As to the election of directors, the proxy card being provided by the Board of Directors enables a stockholder: (i) to vote FOR ALL nominees proposed by the Board; (ii) to WITHHOLD for ALL nominees; or (iii) to vote FOR ALL EXCEPT one or more of the nominees being proposed. Directors are elected by a plurality of votes cast, without regard to either broker non-votes or proxies as to which the authority to vote for the nominees being proposed is withheld. Plurality means that individuals who receive the highest number of votes cast are elected, up to the maximum number of directors to be elected at the annual meeting.

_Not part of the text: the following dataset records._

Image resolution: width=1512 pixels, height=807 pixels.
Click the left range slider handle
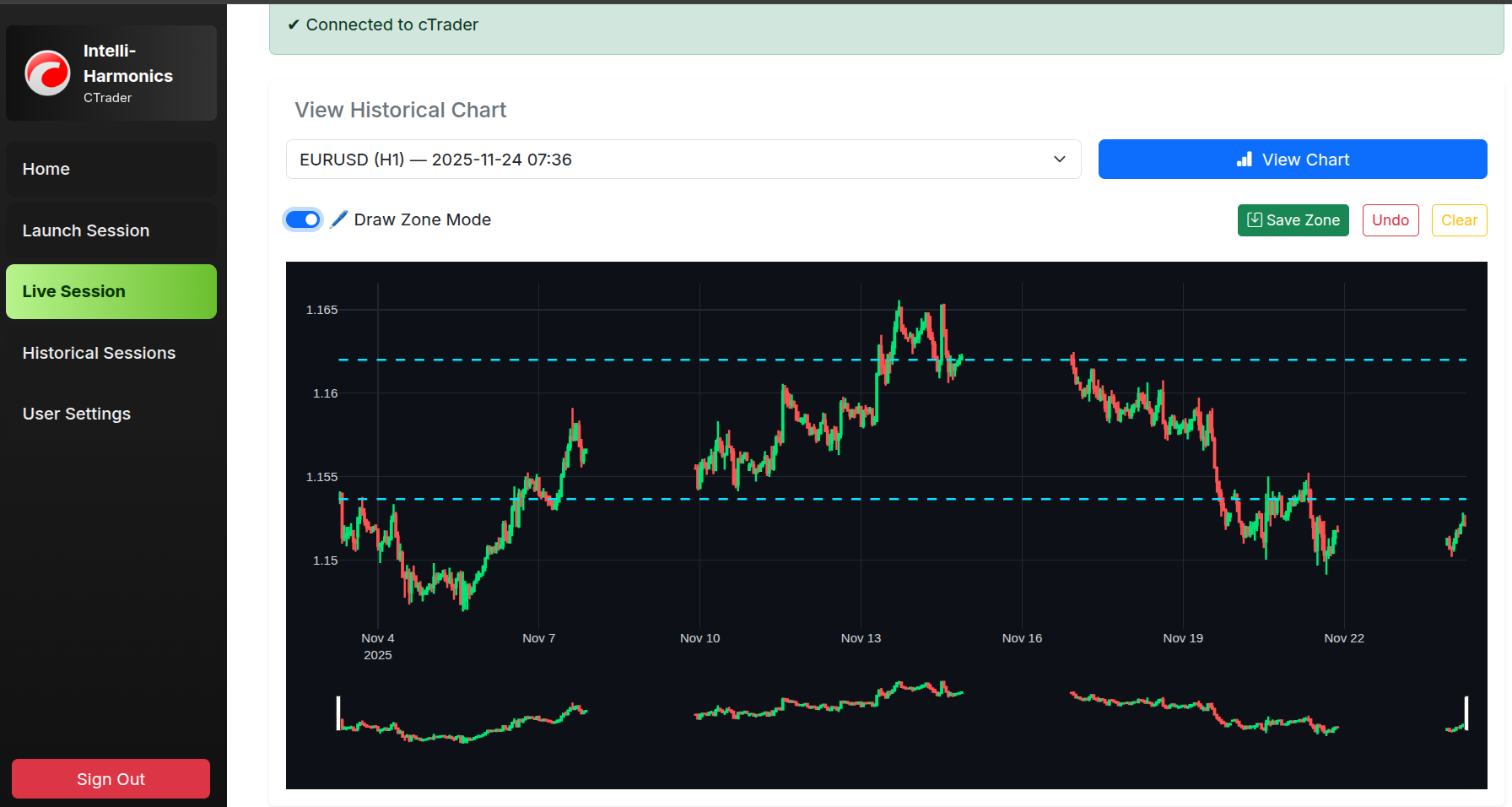tap(338, 713)
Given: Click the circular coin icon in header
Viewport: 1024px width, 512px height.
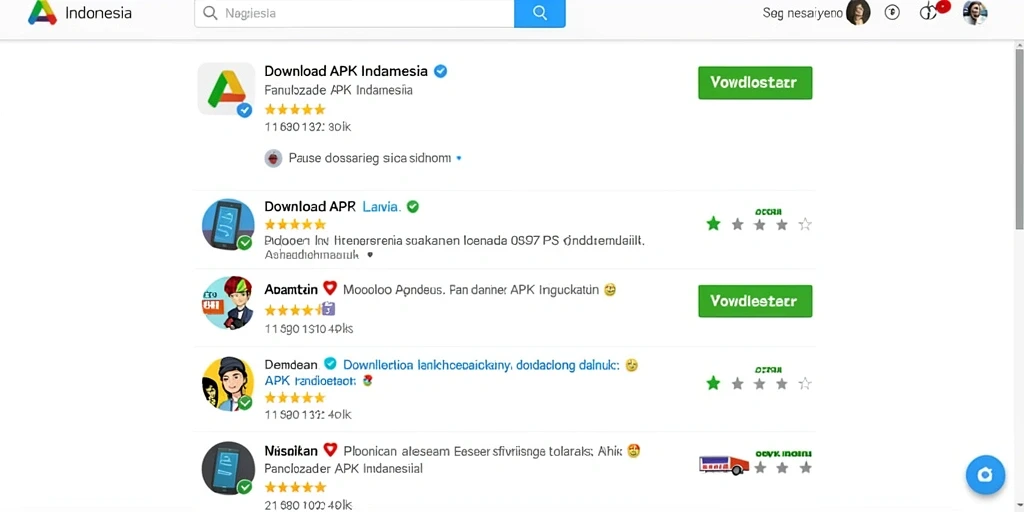Looking at the screenshot, I should click(x=892, y=12).
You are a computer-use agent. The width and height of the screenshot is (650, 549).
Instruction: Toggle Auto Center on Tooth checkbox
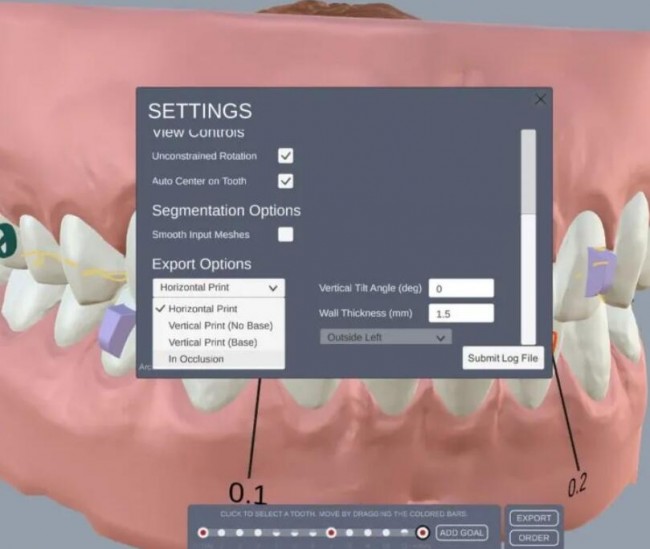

As to the ratification of the appointment of Crowe LLP as our independent registered public accounting firm for the year ending December 31, 2023, by checking the appropriate box, a stockholder may: (i) vote FOR the ratification; (ii) vote AGAINST the ratification; or (iii) ABSTAIN from voting on the ratification. The ratification of this matter shall be determined by a majority of the votes cast on the matter. Broker non-votes and abstentions will not affect the outcome of the vote.

As to the approval of the Cullman Bancorp, Inc. 2023 Equity Incentive Plan, a stockholder may, by checking the appropriate box: (i) vote "FOR" the approval; (ii) vote "AGAINST" the approval; or (iii) "ABSTAIN" from voting on the approval. The approval of the 2023 Equity Incentive Plan requires a majority of the votes cast in favor of the matter. Broker non-votes and abstentions will not affect the outcome of the vote.

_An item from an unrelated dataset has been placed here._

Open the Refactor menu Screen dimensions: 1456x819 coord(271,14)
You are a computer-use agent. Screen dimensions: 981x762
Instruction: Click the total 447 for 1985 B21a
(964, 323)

Voting by Participants in the ESOP and by Holders of Non-Vested Restricted Stock

Participants in the Cullman Savings Bank Employee Stock Ownership Plan (the "ESOP") will receive a vote authorization form for the plan that reflects all shares the participant may direct the trustees to vote on his or her behalf under the plan. Under the terms of the ESOP, the ESOP trustee votes all shares held by the ESOP, but each ESOP participant may direct the trustee how to vote the shares of Company common stock allocated to his or her account. The ESOP trustee will vote all unallocated shares of Company common stock held by the ESOP and allocated shares for which no voting instructions are received in the same proportion as shares for which it has received timely voting instructions. The deadline for returning your ESOP

Vote Authorization is Tuesday, May 9, 2023 at 5:00 p.m., local time.

Pursuant to the terms of the Cullman Bancorp, Inc. 2020 Equity Incentive Plan, a participant is entitled to vote the non-vested restricted shares of the Company's common stock awarded to him or her.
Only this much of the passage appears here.